Hi Marte Cliff thank you for the reblog.... your example is frightening.... I can't imagine any listing agent having the courage to do that...

Jun 25, 2017 10:24 AM
Marte Cliff
Marte Cliff Copywriting - Priest River, ID
Your real estate writer

Barbara Todaro I can't imagine it either. It has to be that they were ignorant. Perhaps the seller told them it was commercial - or that it should be commercial.

It should be - both sides of the highway between Priest River and Newport should be - but the County doesn't want strip zoning. They also don't want to expand the commercial district in Priest River, which made it pretty tough for any expansion to occur. (Back in the days when it might have - now they could just move into one of the many vacant storefronts.)

Whatever the reason, they (agents on both sides) either didn't bother to look at the zoning maps or they  were deliberately deceptive.

We all wondered at the time if the listing agent/agency was "in" with the judge - because it made no sense for that agency to bear none of the responsibility. It could be they were all part of that Sandpoint "Good old boys" club.

Jun 25, 2017 10:42 AM
Kat Palmiotti
406-270-3667, kat@thehousekat.com, Broker/REALTOR® - Kalispell, MT
Helping your Montana dreams take root

Great post for a reblog - I hadn't read it when Barbara posted originally.

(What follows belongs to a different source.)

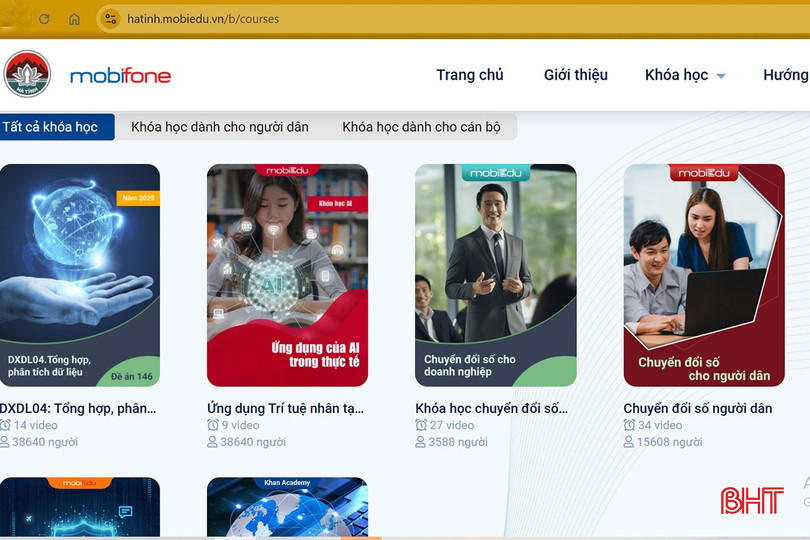
Task: Open the site information icon in address bar
Action: pos(110,18)
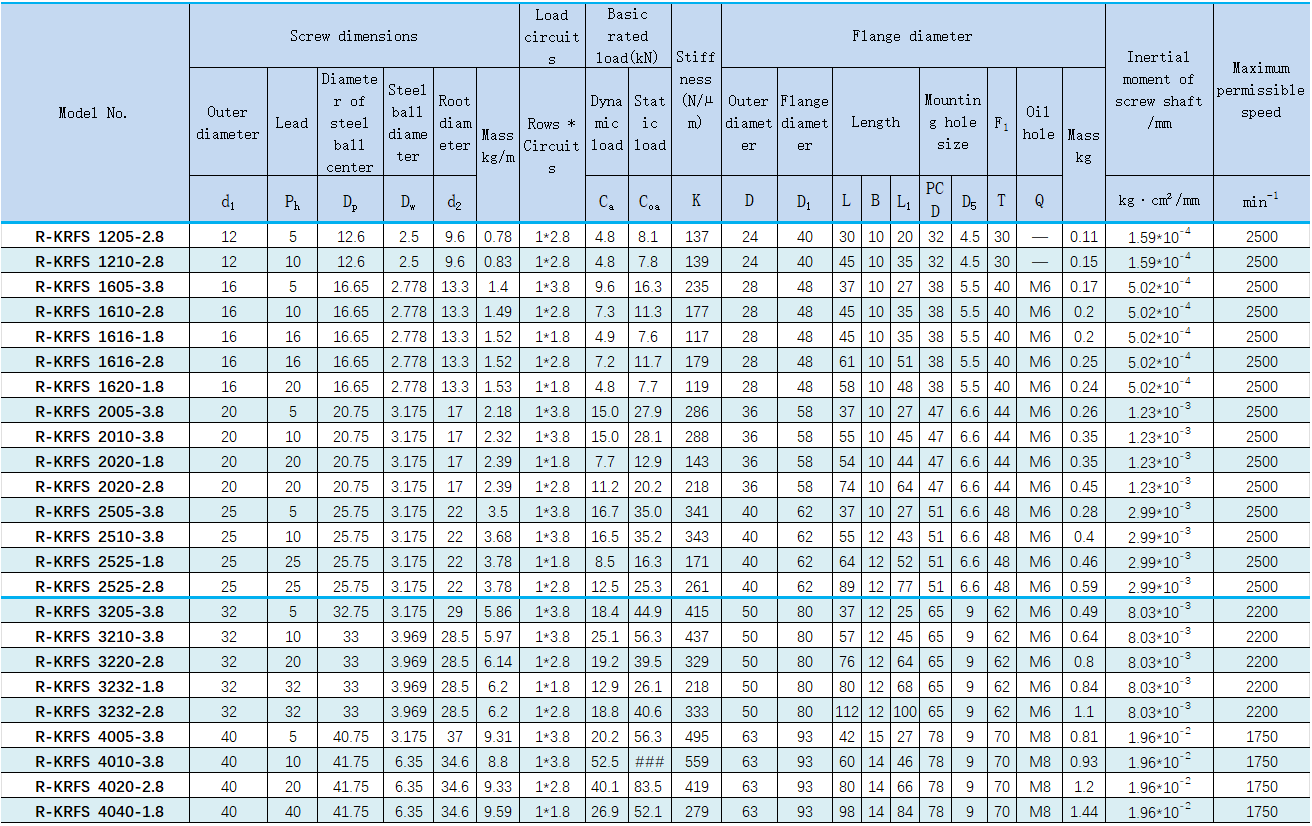
Task: Select the Mounting hole size header
Action: (953, 123)
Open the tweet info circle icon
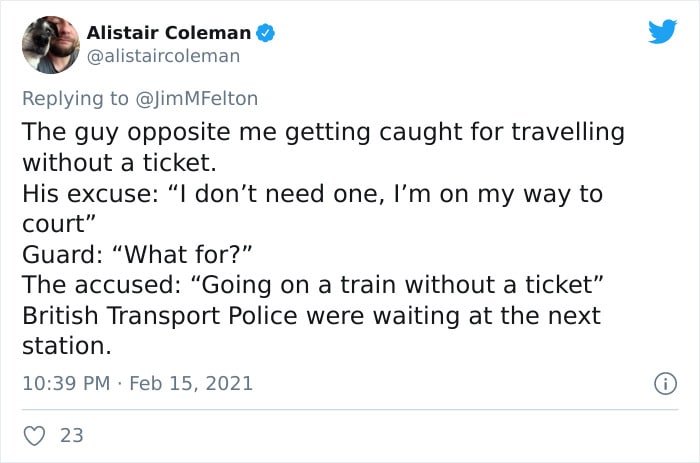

What a horror story for the buyer and for the buyer's agent in your story. I check everything, whether I'm a listing agent or a buyer's agent. In fact, one time, after one of my listings was on the market for a while, the owner called me up and said, "Hey, you put the wrong square footage on the listing" (which they had read ahead of time) and "It shoud be xxxx square feet instead". So I pulled up my notes, the information I had received from the town, and I said, "No, I'm right, here's the backup information for the numbers I used." and they got back to me and admitted I was correct.

I would have felt horrible if I had been wrong and would have changed the information immediately!

Jun 25, 2017 11:05 AM
Debbie Reynolds, C21 Platinum Properties
Platinum Properties- (931)771-9070 - Clarksville, TN
The Dedicated Clarksville TN Realtor-(931)320-6730

I learned very early in a legal seminar that when presenting information you present it in a particular way and ALWAYS identify the source. It is as natural as can be after all these years.

Jun 29, 2017 08:15 PM
Marte Cliff

Debbie Reynolds - Isn't it wonderful when you learn something important early on - and it sticks with you.


In this case, the source (listing agent) wasn't reliable, so the agent should have checked the real source: The County Courthouse or a zoning map. Pretty simple.